Dinosaur Jr. is one of those bands that most people have heard of, but fewer have really gotten deeply into. The name is familiar, maybe you remember the video for Feel the Pain when it was in heavy rotation on MTV, or their close relationship with bands like Sonic Youth and My Bloody Valentine, or in Japan perhaps from the YouTube algorithm quirk led popularity spike of 1994’s Over Your Shoulder in 2019 (strange, but true). If you fall into this ‘I know the name’ category, I highly recommend you spend the majority of your free time between now and Fuji Rock listening to lots and lots of Dinosaur Jr. so we can all enjoy what may prove to be the festival’s most earnest, most beautiful and presumably loudest shows together.

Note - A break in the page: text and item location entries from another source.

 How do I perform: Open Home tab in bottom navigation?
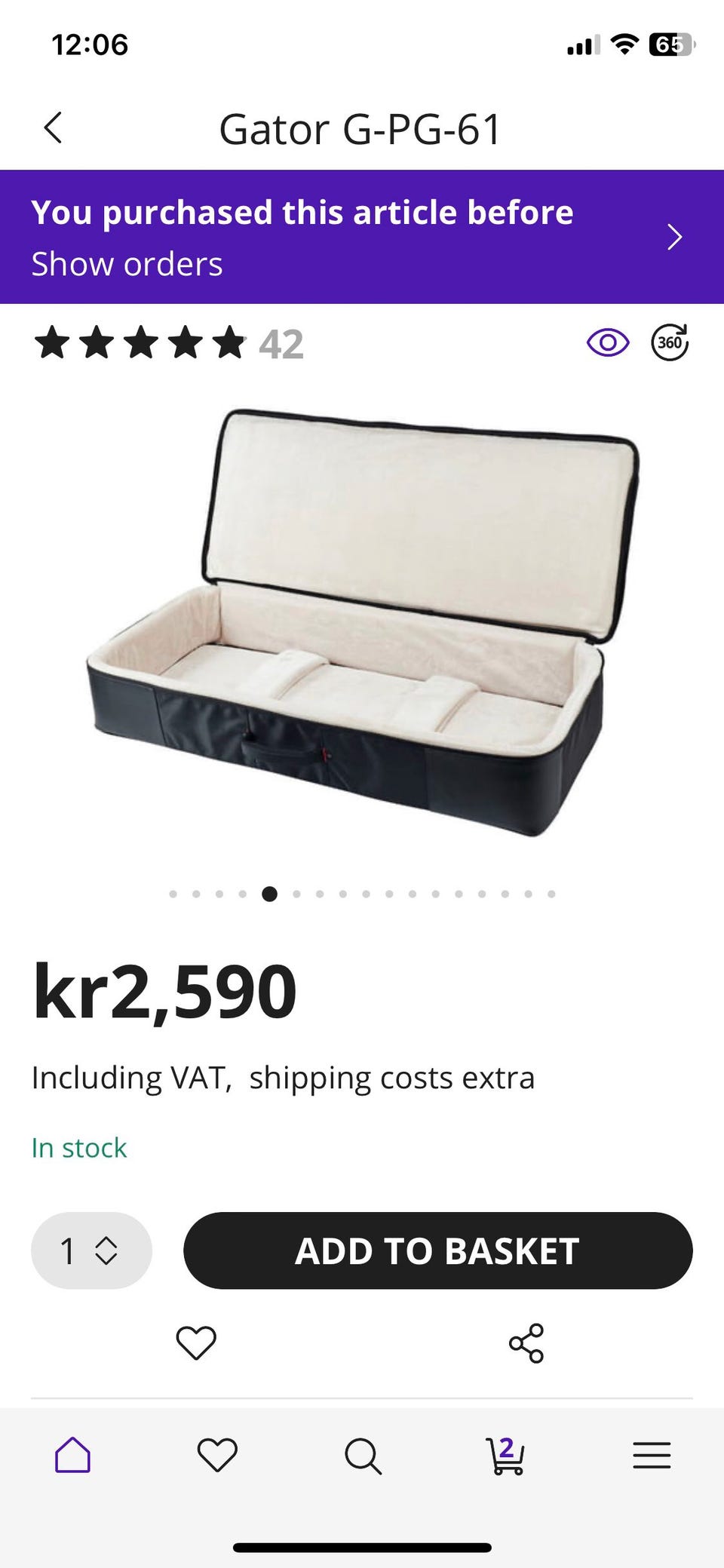(72, 1454)
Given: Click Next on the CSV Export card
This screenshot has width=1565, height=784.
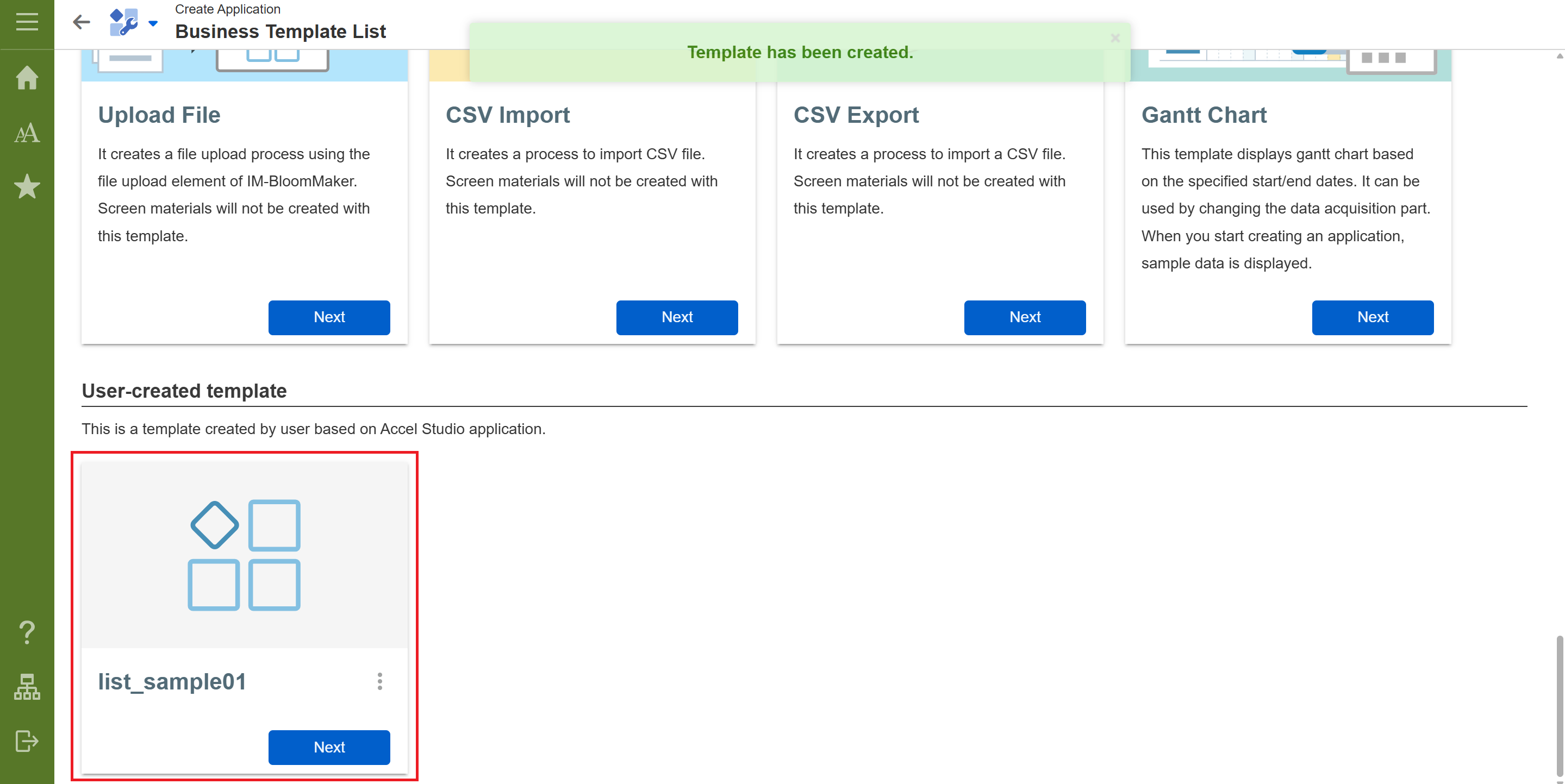Looking at the screenshot, I should (1024, 317).
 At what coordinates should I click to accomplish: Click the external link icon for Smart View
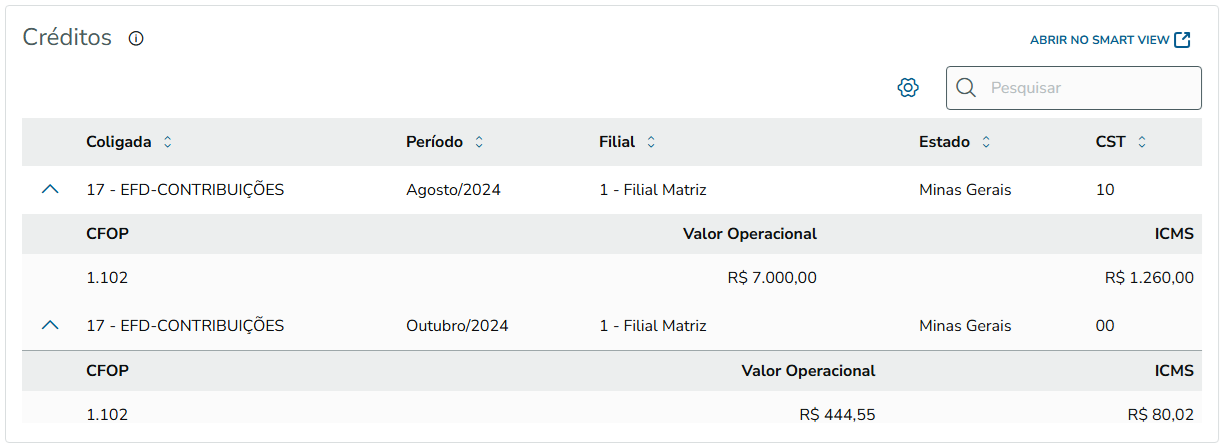pos(1182,40)
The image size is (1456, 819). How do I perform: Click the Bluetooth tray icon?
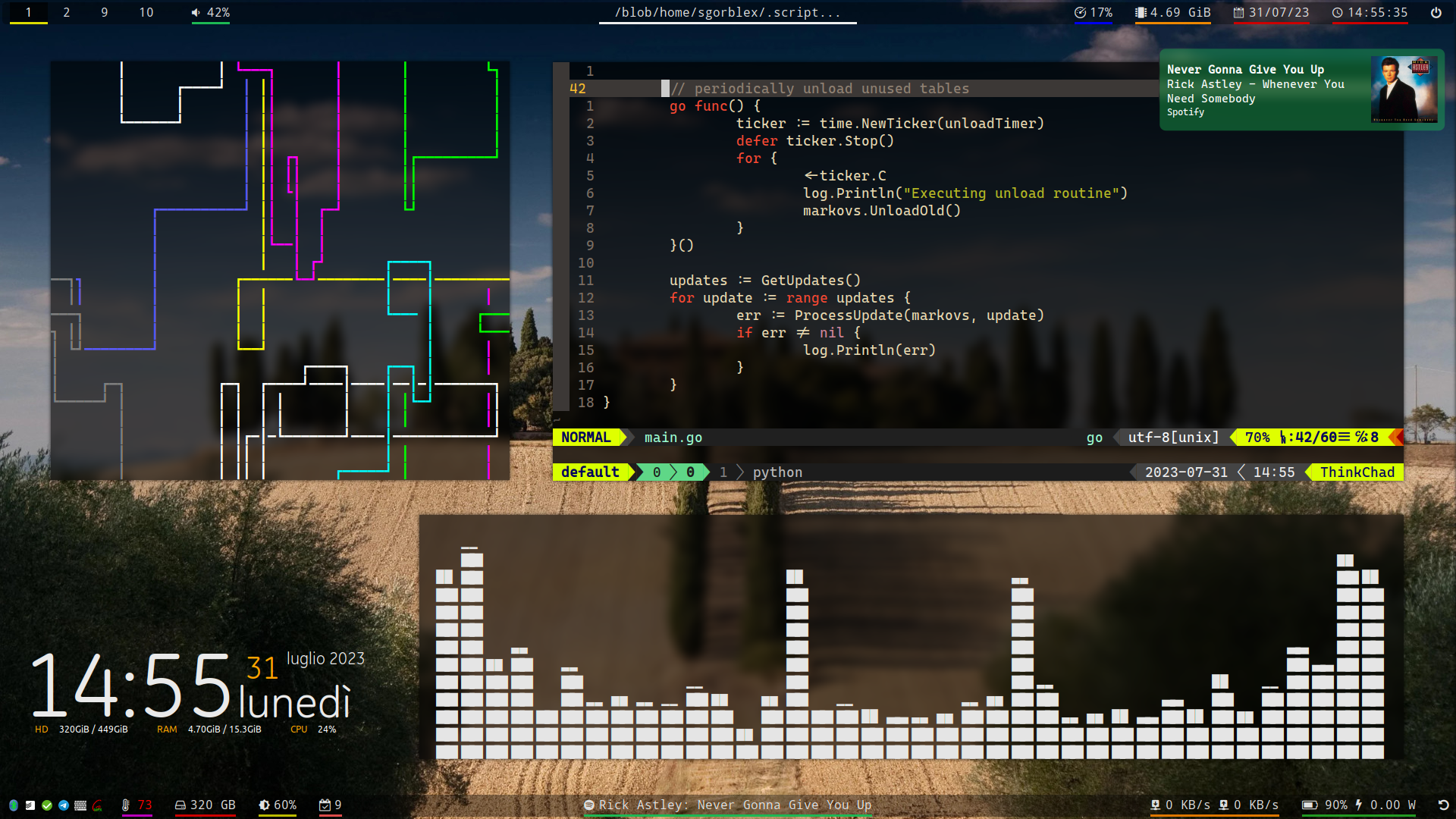pyautogui.click(x=14, y=805)
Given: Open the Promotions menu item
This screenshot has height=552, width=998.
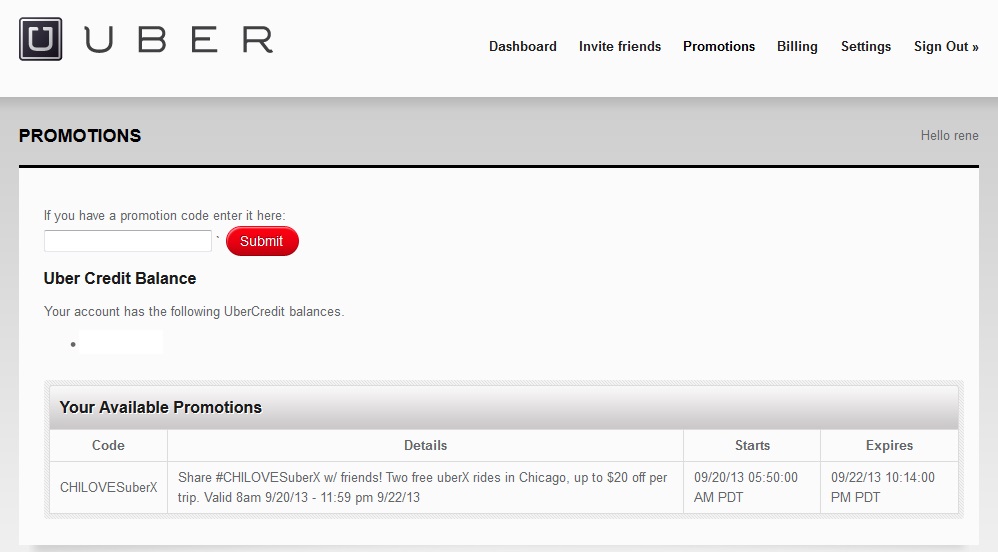Looking at the screenshot, I should 718,46.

The family unit of Dinosaur Jr. formed in 1984 as the rebellious and smirking high-school angst outlet for J. Mascis (burgeoning band leader), Lou Barlow (who later would form Sebadoh and Folk Implosion) and drummer Murph (just Murph, like Cher). Over the years their musical ambitions would grow, developing from a tight hardcore trio into a melodic but sharp-edged alternative group, all grounded by J’s unique guitars, creakily world-weary vocals and perfectionist musical standards. A lot of people assume that Dinosaur Jr. jumped on the early 90’s grunge train, but the truth is they preceded and surpassed it. Heck, Nirvana used to open for them.
Though the band went through some very tumultuous times, with Lou and Murph both leaving (being fired from?) the group and J carrying on with new members, to the band dissolving in 1997 after the grunge wave crested and album sales plummeted. But like a long and graying haired phoenix from some weird ashes the band returned with their original lineup in 2005, and not surprisingly their musical output (5 more albums) has continued to be uncompromising, beautiful, hard edged and distinctly Dinosaur Jr. ever since.
The magic of the group is in the ingredients and in the recipe. J Mascis is a prolific and unique musician with a clear artistic vision that grounds things, not to mention being a fantastic songwriter not afraid to experiment and who understands the interplay between loud and soft, sweet and sharp. Lou Barlow is a virtuosic bass player, who can support the songs without getting in their way. And Murph is a drummer who is putting it all out there, no frills just bedrock. But when you put them all together, with nearly 40 years of history (interpersonally many of those years not so good), you get one of those rare bands that plays like a family, not like friends or simply bandmates. And they play it loud.
If you aren’t too familiar with the band’s albums, try 1987’s You’re Living All Over Me and 1991’s Green Mind to hear them at their peak, both on independent and major labels. Then give last year’s Sweep It Into Space a listen, and you will see how it is actually possible for a band to grow and mature without losing the spark that made them so powerful in their early days. A rare bird indeed. Oh, and all their other albums are pretty great too (so are J Mascis + The Fog’s albums, but I digress…)
Don’t miss your chance to see these legends on Saturday, and don’t forget to bring some earplugs.